Report each line below that contains the word "resolution". Treat uppercase and lowercase letters as distinct.

>> BEGIN Raw records

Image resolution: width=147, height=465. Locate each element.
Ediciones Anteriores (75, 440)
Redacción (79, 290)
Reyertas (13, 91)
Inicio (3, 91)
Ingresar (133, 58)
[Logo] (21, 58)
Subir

>> END Raw records

### Expected answer:
Image resolution: width=147, height=465. Locate each element.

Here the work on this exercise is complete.